Soyadından Türk olduğu belli olan (Tarihçi Murat Bardakçı Konyalı olduğunu söylüyor) El Kuvvetli Türkiye’ye tekrar birleşme teklifi getirir

Ama yine red cevabını alır.

DARBELER ÜLKESİ SURİYE

Uzun süren mücadeleden sonra

Fransızlar bir sürü fitne fesat bırakarak

Ülkeyi terk etti ama Suriye bu sefer batı ile doğu (ABD-Sovyet Rusya) arasında bir çekişme alanına döndü.

Bu çekişme neticesinde

Arka arkaya gelen darbelerle

Suriye 1963 yılına kadar adeta bir darbeler fırtınası yaşadı.

Öyle ki,

Erken kalkan darbe yapar oldu.

Nihayet

Sovyet Rusya yanlısı görünen Baas Partisi 1963 yılında son darbeyi yaparak iktidar olur.

ÇİLEKEŞ SURİYE

1963’te Baas Partisi iktidar oldu ama daha fenası 1970’te bu sefer Nusayri Esad ailesi ipleri eline aldı.

Yani Suriyeliler

Tek parti diktatöryasından tek aile diktatöryasının eline düşmüş oldu.

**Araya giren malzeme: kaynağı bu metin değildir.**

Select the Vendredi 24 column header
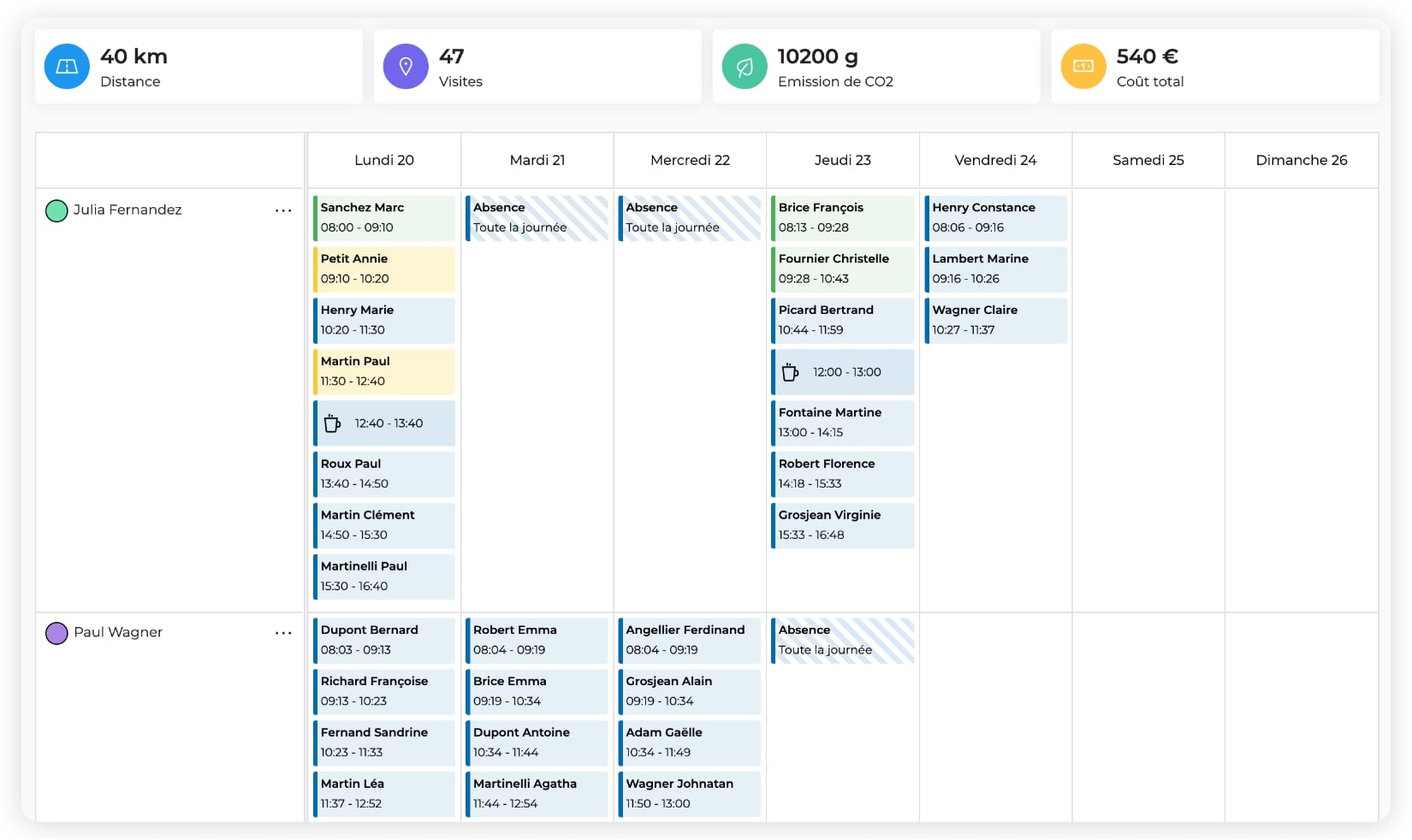 pos(995,160)
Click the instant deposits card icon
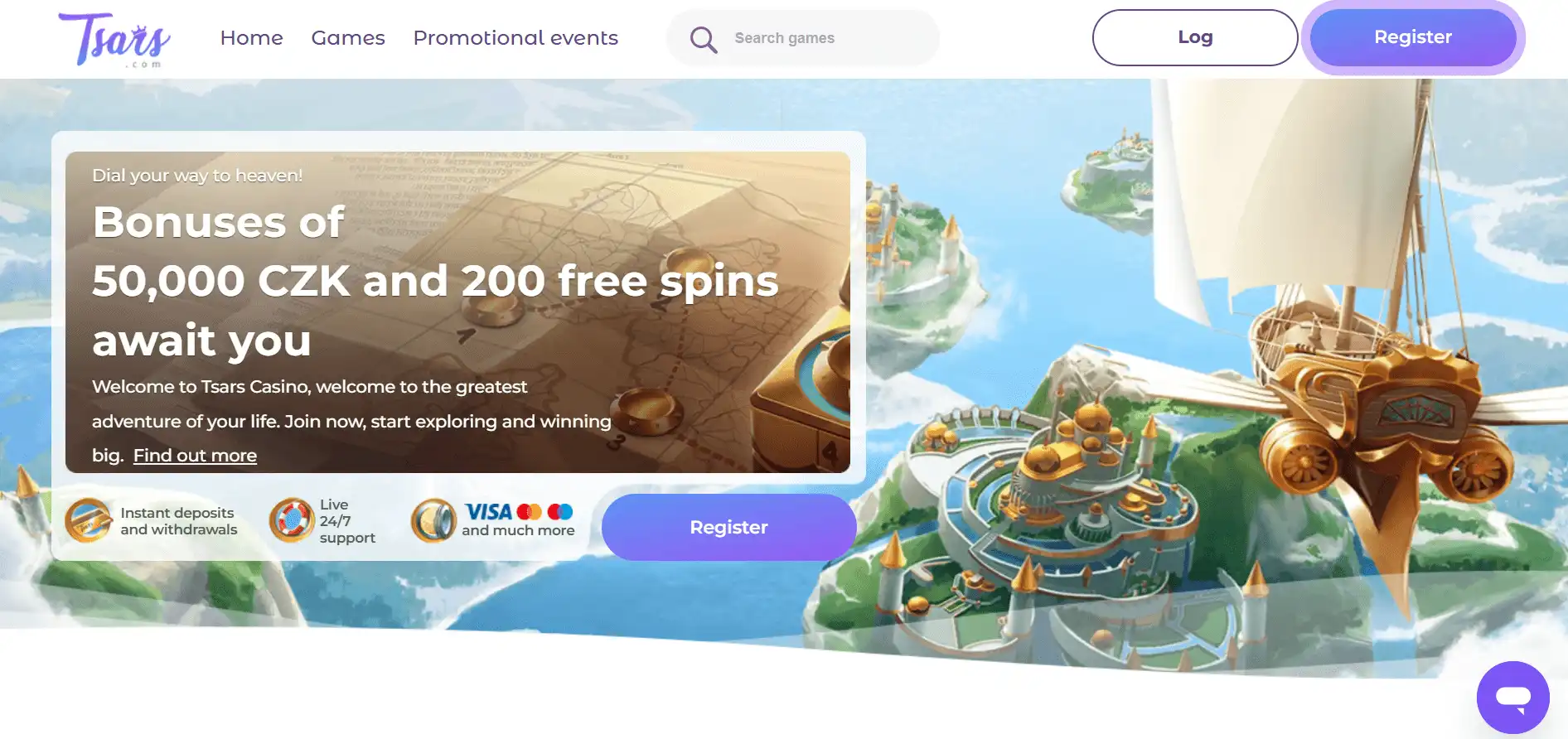This screenshot has width=1568, height=739. 89,520
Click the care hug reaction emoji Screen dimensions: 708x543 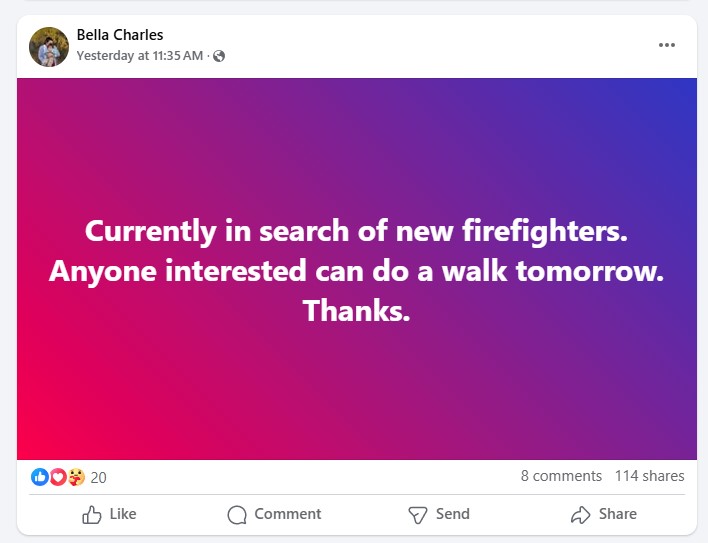point(76,477)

HAFIZ ESAD- BEŞŞAR ESAD VE ARAP BAHARI

1970’ten 2000 yılına kadar Hafız Esad

Suriye’yi demir yumrukla yönetti.

2000 yılında ölünce oğlu Beşşar Esad başa geçti.

Önceleri halkına daha insani niyetle yaklaşan Beşşar Esad başta halkın güvenini kazanır gibi oldu.

Halk

Eski yaşanan hadiselerin üstüne sünger çekmeye hazırdı.

Çünkü

Artık huzura susamış insanca yaşamak istiyordu.

Türkiye’de bu Beşşar’ın bu halinden memnundu.

Bunun için sınır kapıları açıldı, ortak bakanlar kurulu toplantıları yapılmaya vs. başlanmıştı.

Neredeyse

Kral Faysal ve Şükri El Kuvvetli’nin hayali gerçekleşiyordu

Ama…

ARAP BAHARI FİTNESİ

Ama

Bu yakınlaşma batılı müstevlilerin hoşuna gidecek bir gelişme değildi.

Suriyelilere bir lokma huzuru fazla gören batılı emperyalistler

Suriye Türkiye yakınlaşmasından büyük bir rahatsızlık duyarak

Tunus’ta başlattıkları

Arap Baharı fitnesini Suriye’ye sıçratmayı başardılar.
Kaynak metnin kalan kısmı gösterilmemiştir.